Further studies applied 4-AP to trigger release of amino acid transmitters, to prevent the problem of the reversal of plasma membrane transporters caused by raised K+ ion concentration. In addition, 1 mM ATP was added to the incubation medium to enhance the vesicular uptake of labeled transmitters. The results showed that the application of 4-AP caused the amino acid transmitters to be released from the rat synaptosomes, but failed to produce successful release signals in the human tissue experiments.
The findings suggest that vesicular exocytosis may be impaired by freezing and affected by post-mortem delay (PMD). Model studies showed that the freezing step had a major effect on Ca2+-dependent release, as less L-[3H]-glutamate and [14C]-GABA were released from synaptosomes prepared from frozen rat tissue. There was an indication of a decline in L-[3H]-glutamate release with increasing PMD, though the regression test failed to achieve significance because of the small sample size.

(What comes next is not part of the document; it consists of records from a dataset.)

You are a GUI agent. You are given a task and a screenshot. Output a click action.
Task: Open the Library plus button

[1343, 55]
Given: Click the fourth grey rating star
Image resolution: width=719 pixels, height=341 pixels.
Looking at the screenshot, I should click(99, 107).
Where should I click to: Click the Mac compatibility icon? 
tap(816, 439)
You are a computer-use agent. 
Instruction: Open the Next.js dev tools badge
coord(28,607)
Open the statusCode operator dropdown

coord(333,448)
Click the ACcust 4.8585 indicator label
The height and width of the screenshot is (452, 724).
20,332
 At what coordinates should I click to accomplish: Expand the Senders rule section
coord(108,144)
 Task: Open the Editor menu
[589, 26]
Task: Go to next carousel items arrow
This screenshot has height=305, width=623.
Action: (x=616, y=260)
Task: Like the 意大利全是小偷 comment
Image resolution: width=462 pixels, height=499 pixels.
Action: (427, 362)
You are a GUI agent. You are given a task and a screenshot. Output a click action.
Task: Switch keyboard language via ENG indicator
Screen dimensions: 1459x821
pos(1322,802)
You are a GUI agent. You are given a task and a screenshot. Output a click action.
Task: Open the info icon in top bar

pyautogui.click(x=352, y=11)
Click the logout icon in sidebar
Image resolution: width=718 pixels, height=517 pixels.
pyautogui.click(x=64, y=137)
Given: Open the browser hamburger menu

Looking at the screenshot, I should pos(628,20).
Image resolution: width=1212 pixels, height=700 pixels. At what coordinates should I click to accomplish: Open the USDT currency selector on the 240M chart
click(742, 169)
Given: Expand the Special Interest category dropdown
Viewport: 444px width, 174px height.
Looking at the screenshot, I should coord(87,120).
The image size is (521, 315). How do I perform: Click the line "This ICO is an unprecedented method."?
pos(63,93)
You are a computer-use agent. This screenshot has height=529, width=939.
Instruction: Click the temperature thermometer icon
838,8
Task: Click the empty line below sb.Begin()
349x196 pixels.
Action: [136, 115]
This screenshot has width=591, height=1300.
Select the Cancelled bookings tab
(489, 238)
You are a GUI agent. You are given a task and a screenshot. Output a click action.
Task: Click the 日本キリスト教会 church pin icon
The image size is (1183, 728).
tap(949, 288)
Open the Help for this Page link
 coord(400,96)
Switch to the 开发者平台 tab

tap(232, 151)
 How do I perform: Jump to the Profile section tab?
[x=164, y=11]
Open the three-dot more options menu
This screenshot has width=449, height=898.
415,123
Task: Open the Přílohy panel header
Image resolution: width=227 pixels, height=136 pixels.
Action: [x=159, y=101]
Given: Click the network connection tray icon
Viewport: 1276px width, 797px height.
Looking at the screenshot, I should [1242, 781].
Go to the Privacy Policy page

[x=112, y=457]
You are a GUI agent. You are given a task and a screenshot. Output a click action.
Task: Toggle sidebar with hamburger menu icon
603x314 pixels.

Finally, electrical stimulation was used to distinguish the vesicular from the cytoplasmic component of transmitter release in human synaptosomes. The application of electrical pulses causes rapid changes in neural activity that mimics the physiological input to nerve-endings, and can elicit successive release peaks from synaptosomes. After incubation with radiolabeled transmitters and washout, synaptosomes were stimulated with electrical pulses (10 V bipolar square waves, 0.4 msec pulse width, 100/s) for 1.5 min epochs in the presence and absence of Ca2+ ions (these stimulation parameters were found to be optimal). Fractions were collected and analyzed for released radioactivity. Both L-[3H]-glutamate and [14C]-GABA showed a clear enhancement of release in the presence of Ca2+ ions (P < 0.001 in both instances); the increment is most likely due to release from synaptic vesicles. L-[3H]-glutamate (P < 0.05), but not [14C]-GABA (NS), release was significantly higher in synaptosomes from alcoholics. The excitation: inhibition balance may be altered in chronic alcoholics in a way that would tend to promote the loss of neurons by excitotoxicity.